We normally host in-game events in the afternoon. Conducting in-game events is simply hosting a room for players to play in and recording the results after each game. We normally do 4 – 8 games per day per game master and we reward all participants almost right after the event. So we award around 2 to 3 in-game items to 60 to 120 players a day. We release new content every month so there will normally be a week or two of patch testing in the afternoon. Part of this patch testing is actually testing the function of every single item in the game as well as purchasing them to see if the proper amount of money is deducted. It’s actually very tedious because the more content that is patched, the more things we have to test. We had to do this because sometimes when the game is patched, something breaks and if we don’t catch it, the players will suffer and that is a major problem for us.
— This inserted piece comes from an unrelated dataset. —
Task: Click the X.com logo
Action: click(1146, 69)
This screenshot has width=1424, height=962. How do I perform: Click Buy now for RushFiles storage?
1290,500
mrslash (30liv.es): Speaking of major problems, the game master gig isn’t really as easy as what people would think, is it?

GM Ayla: No it isn’t easy at all! People have no idea how stressful it becomes especially when major problems happen like during the time Gameclub’s servers were raided. The reactions from players were really bad that profanity was actually the lightest thing thrown at us. The comments we received were really foul and really insulted our dignity as women and even as human beings.
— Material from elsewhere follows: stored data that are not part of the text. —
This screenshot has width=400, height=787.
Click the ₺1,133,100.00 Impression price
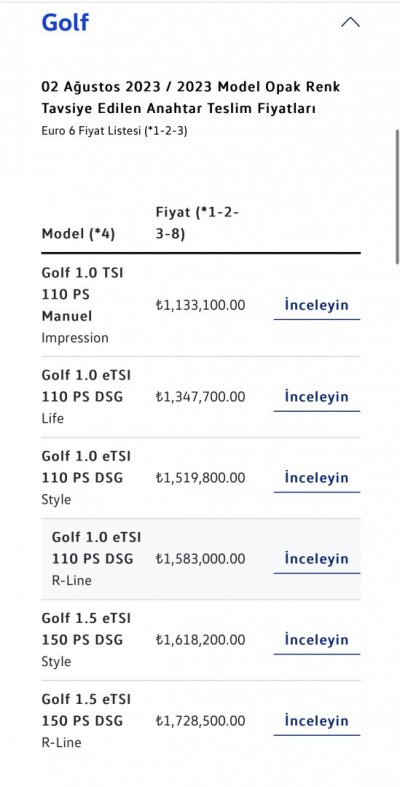click(200, 305)
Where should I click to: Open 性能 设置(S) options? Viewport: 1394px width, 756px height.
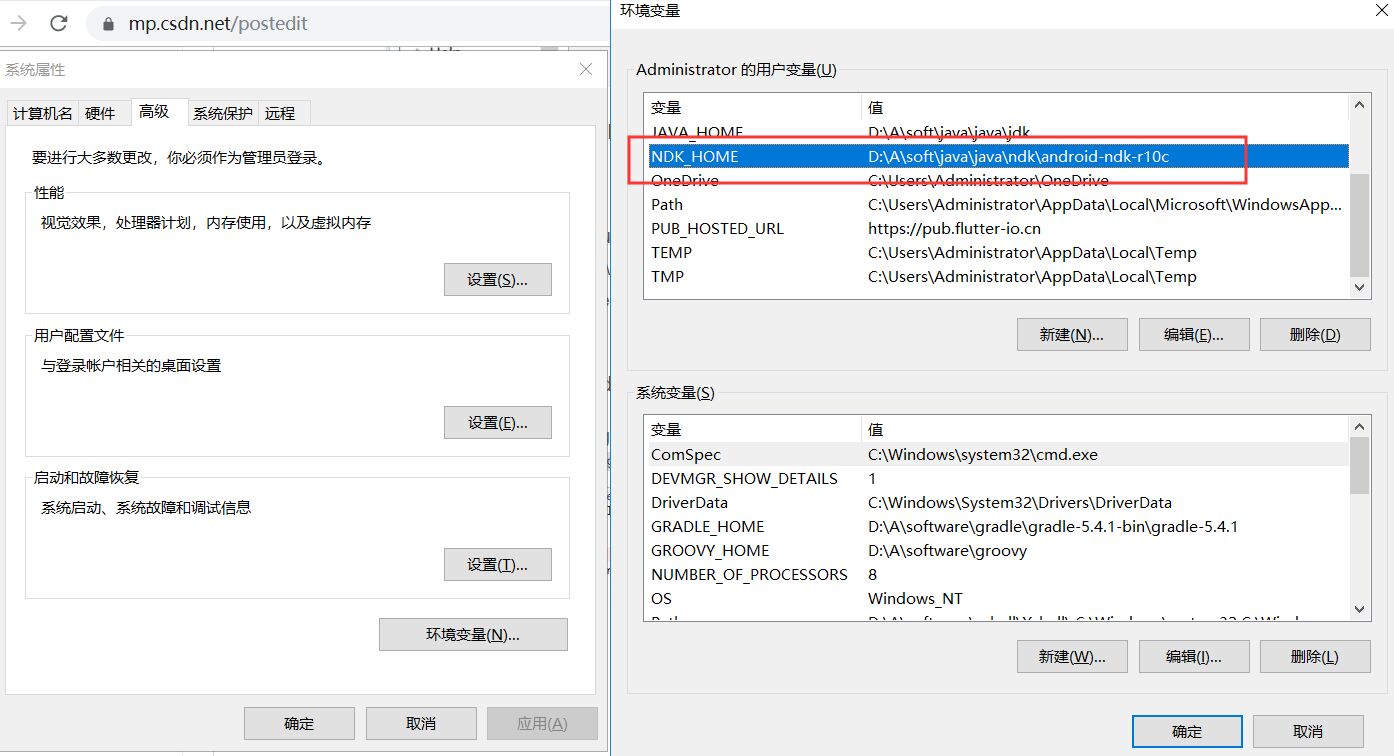(497, 279)
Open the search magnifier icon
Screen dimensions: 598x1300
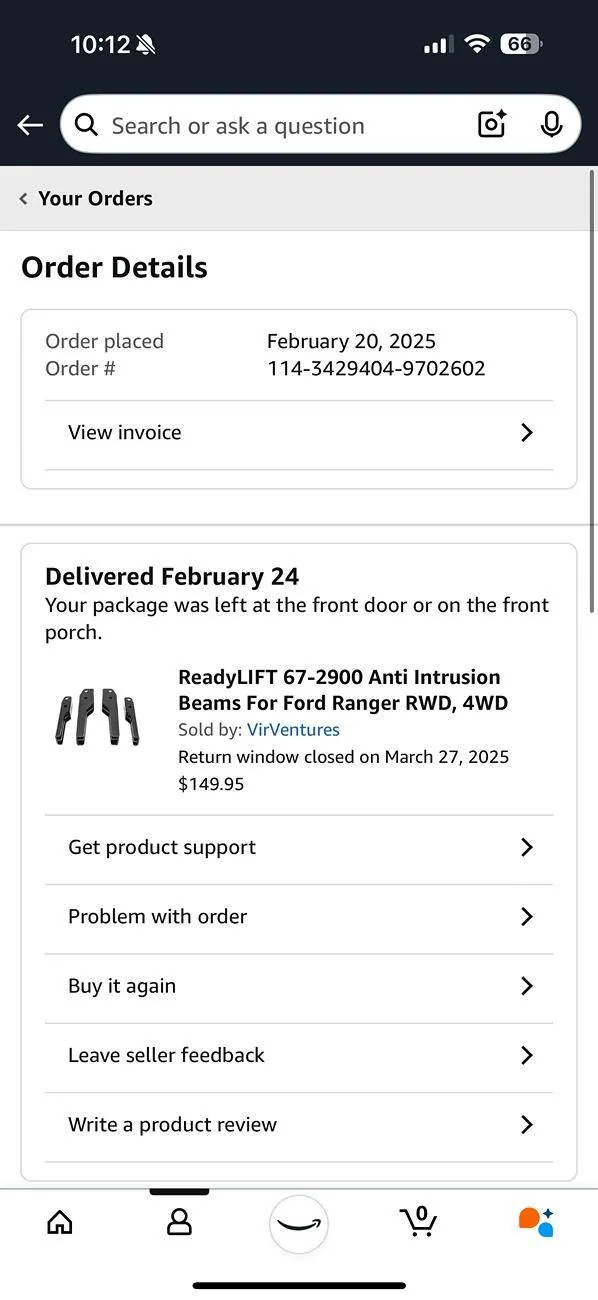click(86, 124)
People also seem to think that game masters are also coders who develop content for the game and prevent cheats from getting through, network engineers who maintain the physical hardware, and everything else concerning the game service.

mrslash (30liv.es): Yeah, it’s all part of the job, but can you quote any of them specifically?

GM Ayla: I can’t say it… Di ko masabi eh. Alam mo naman hindi ako nagmumura. Tetext ko na lang sayo or send kita ng screenshot ng mga sinulat nila kung makahanap ako.*

mrslash (30liv.es): Okay. It’s ironic for me to say this but I feel that this country tends to have a very immature view on feminism. As a GM, you were expected to act a certain way (i.e., be filrtatious or at least respectful towards your “fanbase,” constantly take vanity shots of yourself.) What are your thoughts on this? Doesn’t it seem unfair or fetishistic of your audience in general to expect this sort of behavior?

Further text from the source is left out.